Des galipettes entre les lignes

Chroniques littéraires.

06 février 2013

Daytripper - Au jour le jour

DaytripperRoman graphique des frères Fabio Moon et Gabriel Ba.

Bras de Oliva Domingos écrit pour la rubrique nécrologique d’un grand quotidien de Sao Paulo. Alors qu’il écrit les morts des autres, il ne parvient pas à écrire sa propre histoire, à devenir l’écrivain qui sommeille en lui. Son plus grand handicap, croit-il, est la figure écrasante de son père. Malédiction ou héritage ? C’est que la suite de l’histoire dira.
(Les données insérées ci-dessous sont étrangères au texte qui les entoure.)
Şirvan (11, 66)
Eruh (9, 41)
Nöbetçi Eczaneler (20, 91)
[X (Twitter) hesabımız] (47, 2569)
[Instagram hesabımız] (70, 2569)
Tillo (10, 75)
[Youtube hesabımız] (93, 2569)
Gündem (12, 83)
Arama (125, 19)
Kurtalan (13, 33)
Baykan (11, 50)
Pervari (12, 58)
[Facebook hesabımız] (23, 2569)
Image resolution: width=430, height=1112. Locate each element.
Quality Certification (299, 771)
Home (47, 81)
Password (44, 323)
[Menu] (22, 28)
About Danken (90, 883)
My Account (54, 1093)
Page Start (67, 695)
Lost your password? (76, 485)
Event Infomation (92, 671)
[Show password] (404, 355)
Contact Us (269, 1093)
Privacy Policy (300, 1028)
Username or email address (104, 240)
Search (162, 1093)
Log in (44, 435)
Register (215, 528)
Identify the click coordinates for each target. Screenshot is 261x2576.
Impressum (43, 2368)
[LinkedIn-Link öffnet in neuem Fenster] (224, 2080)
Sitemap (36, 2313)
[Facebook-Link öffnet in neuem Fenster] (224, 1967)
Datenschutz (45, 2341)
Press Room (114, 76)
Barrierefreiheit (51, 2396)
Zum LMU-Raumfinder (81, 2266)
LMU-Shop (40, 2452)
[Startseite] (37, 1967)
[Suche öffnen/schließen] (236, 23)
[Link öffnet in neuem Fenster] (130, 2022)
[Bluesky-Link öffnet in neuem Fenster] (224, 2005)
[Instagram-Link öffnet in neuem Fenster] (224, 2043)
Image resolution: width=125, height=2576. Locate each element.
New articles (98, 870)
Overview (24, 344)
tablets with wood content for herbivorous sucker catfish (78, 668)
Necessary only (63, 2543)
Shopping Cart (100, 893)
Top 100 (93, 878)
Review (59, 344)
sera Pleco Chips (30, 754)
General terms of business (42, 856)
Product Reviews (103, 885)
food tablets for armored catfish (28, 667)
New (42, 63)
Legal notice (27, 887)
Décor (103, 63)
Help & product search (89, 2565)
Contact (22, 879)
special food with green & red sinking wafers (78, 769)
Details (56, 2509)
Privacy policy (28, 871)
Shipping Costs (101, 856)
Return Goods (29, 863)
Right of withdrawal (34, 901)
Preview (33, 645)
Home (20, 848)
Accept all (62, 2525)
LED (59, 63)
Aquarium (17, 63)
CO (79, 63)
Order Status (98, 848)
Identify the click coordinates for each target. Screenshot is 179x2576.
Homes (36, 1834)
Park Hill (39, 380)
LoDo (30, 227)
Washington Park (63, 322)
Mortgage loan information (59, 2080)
L’histoire, parlons-en. De sa structure surtout. Il y a dix chapitres qui présentent Bras à différents âges et sans chronologie. Si on connaît la fin de l’histoire dès le premier chapitre, c’est en lisant les autres, à rebrousse temps et à contre temps, que l’on embrasse toute la vie et toute la mort de Bras de Oliva Domingos. Si on peut avoir une infinité de vies, pourquoi n’aurait-on pas aussi une infinité de morts et autant de chances de tout recommencer ? Parce que là où une vie s’arrête, il y a une chance qu’une mort en devenir commence. « Et la mort, ça vous donne une autre perspective sur la vie et tout le reste… Tout le reste semble sans importance. » (p. 91) Chaque chapitre s’achève sur des nécrologies, mais ce qui est époustouflant, c’est qu’elles ne marquent pas seulement la fin (de la vie ou du chapitre) : elles aident ceux qui restent à continuer.

D’un chapitre à l’autre, les auteurs proposent des réflexions fines et bouleversantes sur la famille, entité qui ne se conçoit qu’avec des bonheurs et des malheurs. Bras doit faire sa place face à son père et à sa mère, puis face à sa femme et son fils. Une famille, c’est à la fois la vie et la mort, c’est un long récit. « La vie est comme un livre, fils. Et tous les livres ont une fin. Peu importe combien tu aimes ce livre, tu arriveras à la dernière page et ce sera fini. Aucun livre n’est complet sans une fin. » (p. 214) Et puis, il y a ce rêve qui tient tout le neuvième chapitre : entre synopsis et conclusion, ce chapitre particulier nous donne les clés et d’autres portes pour comprendre la vie de Bras.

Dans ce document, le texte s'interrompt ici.